Automatic Loader. Automatic loader is allocated into the end positions of SMT process and to be used for collecting the completed boards.

4.2 Infrastructure

In our case, there are 4 SMT production lines, all the data about production lines are saved into MES. Also we use 8 electronic terminals(sensors and processors) to collect the energy data, where 4 terminals to be used for reflow soldering oven and 4 terminals for the total energy consumption of each production line. To enable the digitalization of physical entities of SMT. For the communications, a HPLC is employed for energy data transmission of production lines, and a 4G transmission for reflow soldering oven.
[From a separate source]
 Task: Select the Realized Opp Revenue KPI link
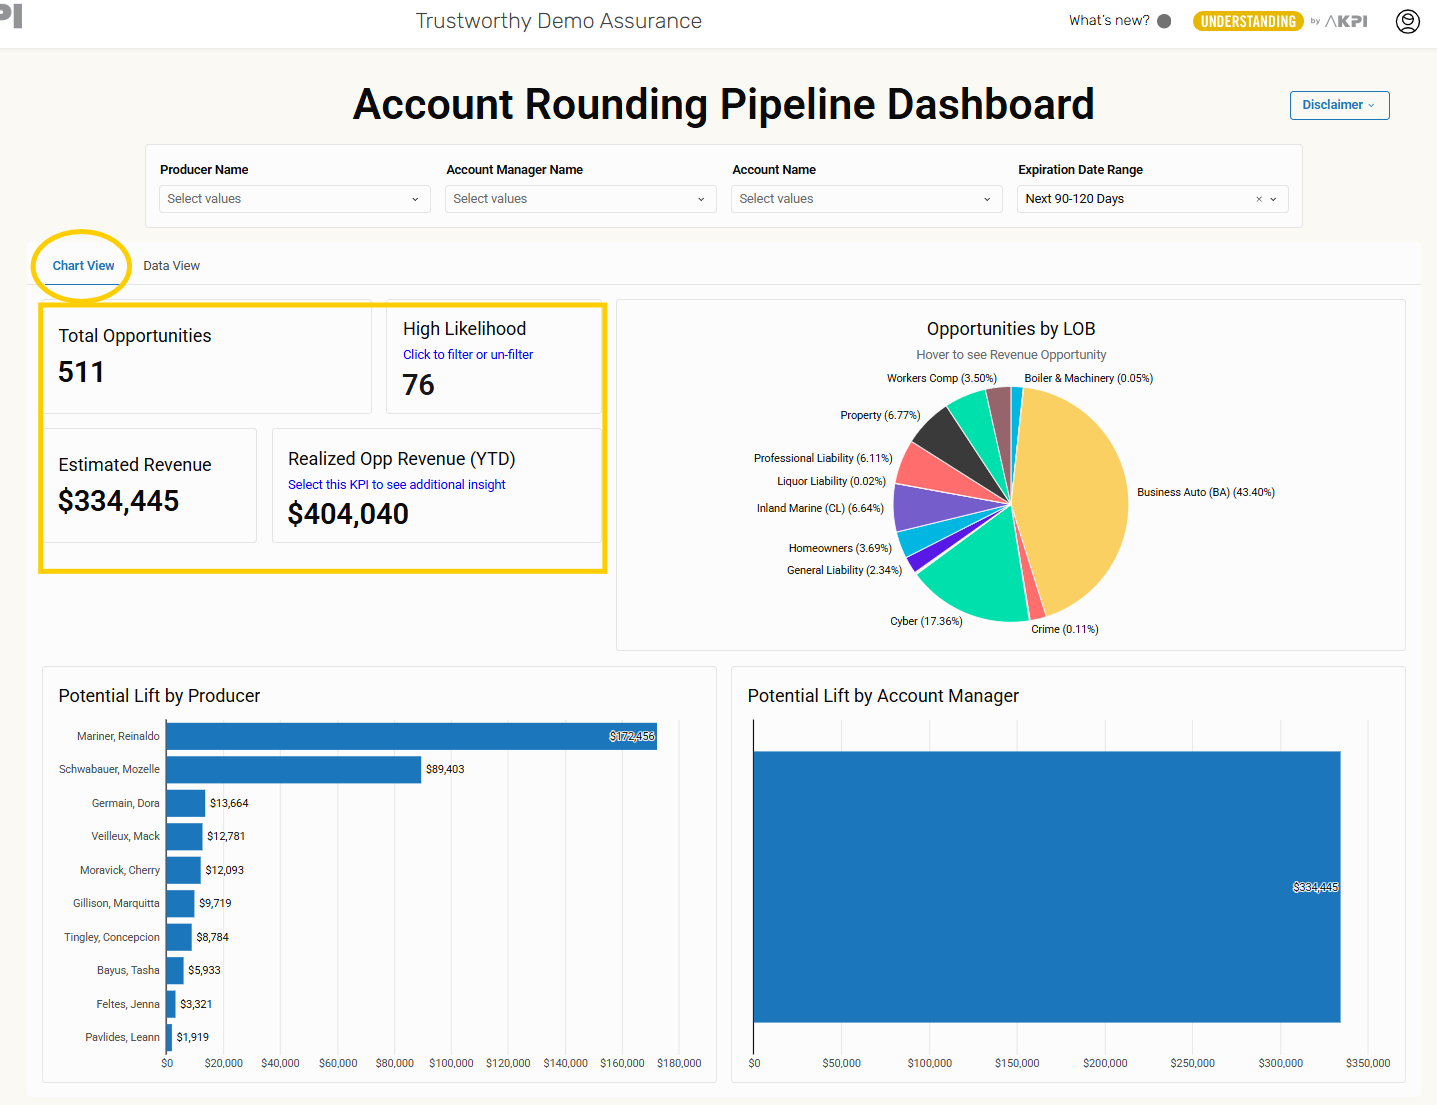click(x=396, y=485)
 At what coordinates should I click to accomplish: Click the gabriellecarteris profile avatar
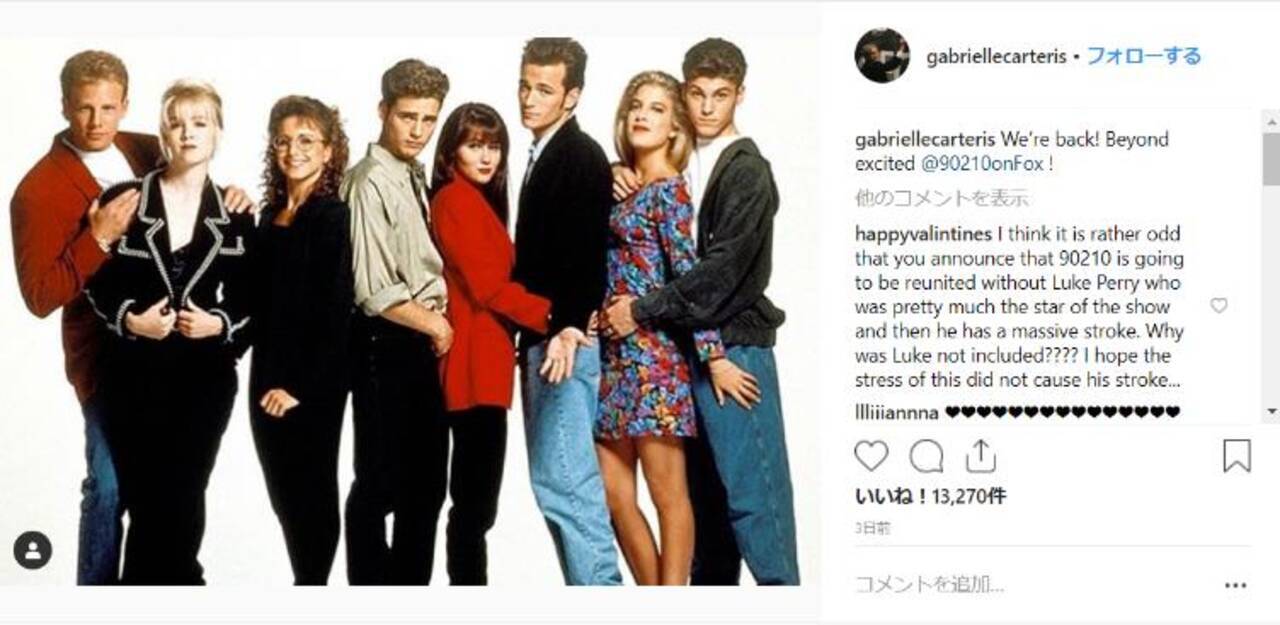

IoT platform is enabled via an opensource platform, ThingsBoard [8]. The collecting data is transmitted to this platform, and it provides the data sources for big data platform. The big data platform is built based on Hadoop clusters, it includes 8 cluster nodes and extracts the data from MES and energy database. An off-line data warehouse is built based on dophinschuduler and Hive, and a real-time data warehouse is built by Flink and Kafka, which are stored into the ADS table for 3D and visualization platform.

We use a WebGL enabled framework [10] for 3D and visulization platform. The Javascript script is utilized to simulate the behavior of production lines.

4.3 Data

The data of presentation in SMT digital twin includes energy data and MES data from equipment of production lines. The meta data items of energy data contain active energy, reactive power energy, active demand, total apparent power calculated by minute. The data items of production line are good product quantity, yield, energy consumption per unit yield, total energy consumption for production line, today maximum power load. Other data is fault data for each prodution line, which records the device state in MES.

Fig. 2.
figure 2

The SMT production line.

Fig. 3.
figure 3

The energy monitoring of reflow soldering.

4.4 Model

For the gemetric model of each prodution line, we construct the 3D model with Maya to generate the equipment model with .obj and .mtl file format. These equipment models are imported into the 3D and visualization platform for edit. As Fig. 2 shown, the locations of 3D SMT production line are assigned according to the real production lines.

The mechansim model about production line is to calculate the energy consumption per item. Furthermore we enable the production of energy consumption per item by day, which is illustrate in Fig. 2.

Fig. 4.
figure 4

The production information of SMT.

Fig. 5.
figure 5

The fault warning of the equipments.

4.5 Context

The context of digital twin in SMT production line, refers to the operation persons of the equipment of the production line. For the business flow, they can achieve the virtual inspection for the production line. Moreover, we can monitor the SMT production information in digital twin context as given in Fig. 4, they present the energy information and yield information for each production line. Otherwise, in Fig. 5, when a production line equipment occurs a fault, they can be monitored and real-time warning in the digital twin environment.

5 Conclusions

In this paper, we present a novel model for designing digital twin applications which refers to five core parts: entity, infrastructure, data, model and context. Each element can represent an abstraction for enabling the digital twins. The design firstly requires to define the physical entities for digital twin applications, then the key infrastructures should be built to support the digitalization of these physical entities. The digitalization is exhibited via data and model in cyberspace, and finally they realize the fusion to the context for show their value of applications.

Regarding to the future, we should focus on more researches on the topics about the digital evaluation mechansims with the change of objects for physical space.